Suite API

Vidscraper defines a simple API for “Suites”, classes which provide the functionality necessary for scraping video information from a specific video service.

The Suite Registry

vidscraper.suites.registry = <vidscraper.suites.base.SuiteRegistry object at 0x1efecd0>

An instance of SuiteRegistry which is used by vidscraper to track registered suites.

class vidscraper.suites.base.SuiteRegistry

A registry of suites. Suites may be registered, unregistered, and iterated over.

register(suite)

Registers a suite if it is not already registered.

register_fallback(suite)

Registers a fallback suite, which used only if no other suite succeeds. If no fallback is registered, then CantIdentifyUrl will be raised for unknown videos/feeds.

suite_for_feed_url(url)

Returns the first registered suite which can handle the url as a feed or raises CantIdentifyUrl if no such suite is found.

suite_for_video_url(url)

Returns the first registered suite which can handle the url as a video or raises CantIdentifyUrl if no such suite is found.

suites

Returns a tuple of registered suites.

unregister(suite)

Unregisters a suite if it is registered.

Built-in Suites

class vidscraper.suites.BaseSuite

This is a base class for suites, demonstrating the API which is expected when interacting with suites. It is not suitable for actual use; some vital methods must be defined on a suite-by-suite basis.

api_fields = set([])

A set of Video fields that this suite can supply optimization.

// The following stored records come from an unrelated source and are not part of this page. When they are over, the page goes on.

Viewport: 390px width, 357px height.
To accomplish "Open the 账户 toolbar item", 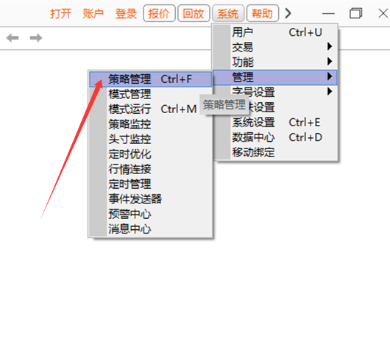I will (93, 13).
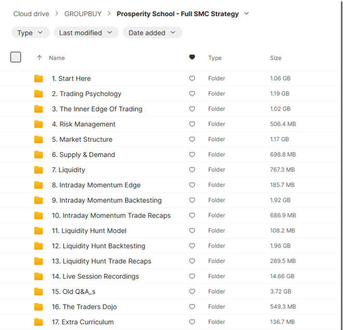Expand the Last modified filter dropdown
The image size is (343, 330).
(86, 33)
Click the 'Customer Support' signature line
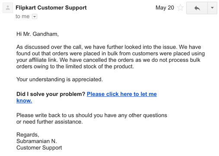 39,148
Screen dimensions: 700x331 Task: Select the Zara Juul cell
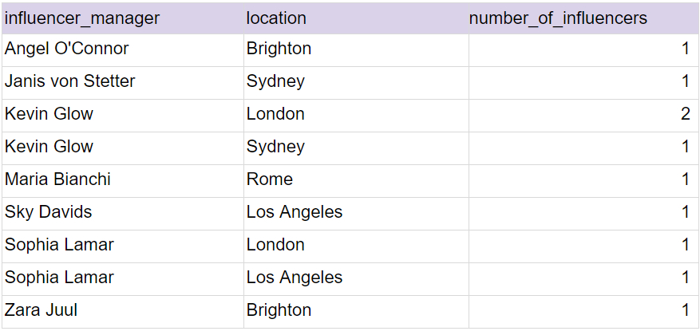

apply_video_data(video, data)

Stores values from a data dictionary on the corresponding attributes of a Video instance.

available_fields

Returns a set of all of the fields we could possible get from this suite.

feed_regex = None

A string or precompiled regular expression which will be matched against feed urls to check if they can be handled by this suite.

get_api_url(video)

Returns the url for fetching API data. May be implemented by subclasses if an API is available.

get_feed(url, **kwargs)

Returns a feed using this suite.

get_feed_description(feed, feed_response)

Returns a description of the feed based on the feed_response, or None if no description can be determined. By default, assumes that the response is a feedparser structure and returns a value based on that.

get_feed_entries(feed, feed_response)

Returns an iterable of feed entries for a feed_response as returned from get_feed_response(). By default, this assumes that the response is a feedparser structure and tries to return its entries.

get_feed_entry_count(feed, feed_response)

Returns an estimate of the total number of entries in this feed, or None if that cannot be determined. By default, returns the number of entries in the feed.

get_feed_etag(feed, feed_response)

Returns the etag for a feed_response, or None if no such url can be determined. By default, assumes that the response is a feedparser structure and returns a value based on that.

get_feed_guid(feed, feed_response)

Returns the guid of the feed_response, or None if no guid can be determined. By default, assumes that the response is a feedparser structure and returns a value based on that.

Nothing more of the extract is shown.